Speaking at a roundtable on “Students’ Suicides in Corporate Colleges” here, Prof. Pandey spoke about how every other country was reaping the benefits of the Common School System which was operated, funded and maintained by the government and envisaged equity and social justice in education. “In South Asia, Sri Lanka has 99 % literacy rate; even in the US, you have neighbourhood schools imparting free education. But we have not yet implemented it here in India,” he said.

He pointed to the fact that in 1964, the Kothari Commission had recommended a 6 % allocation of the GDP for education sector, a policy recommendation endorsed by the National Policy of Education, two decades later in 1986.

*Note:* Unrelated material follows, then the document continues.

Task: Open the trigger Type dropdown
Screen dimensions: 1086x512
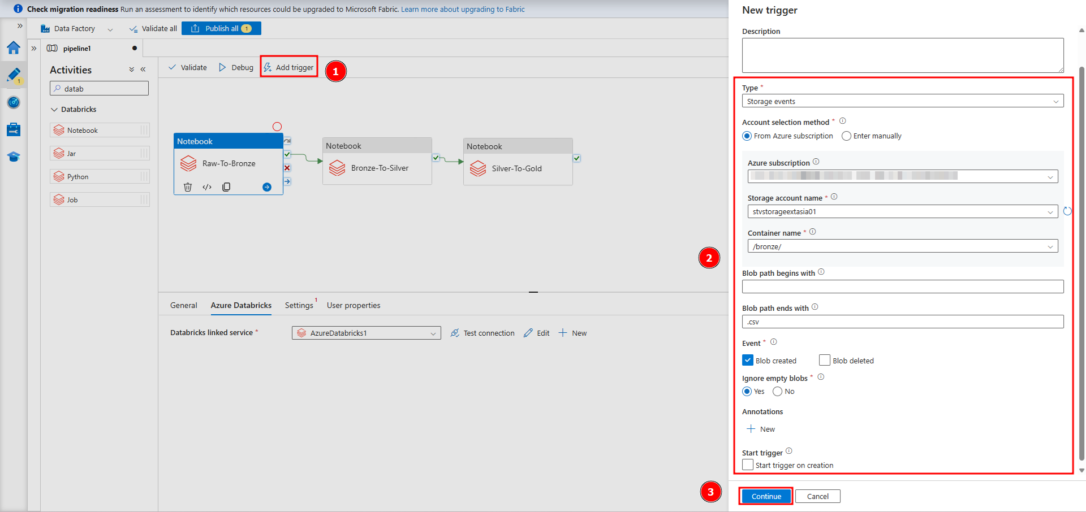Action: [902, 101]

Citing the mushrooming private schools, he said they could be divided in two categories, one for the rich and the other for the poor. Reminding of the Right of Children to Free and Compulsory Education Act 2009, he rued that child labourers were dime a dozen across the country. He said though there was a provision of 25 % reservation for children of disadvantaged groups in private schools, big schools which enjoyed political clout did not implement it.

He said to galvanise the education system there was a need to delink exams from the education process. “Emphasis on exams should be reduced; there should be no detention policy; if children are not studying properly, it is the teachers’ fault; of course, some children take longer to understand,” he argued. Demanding a ban on all coaching centres, he said if schools function properly there wouldn’t be any need for them. Leaders from YSRCP, Congress, BJP and others from the civil society also attended the meeting.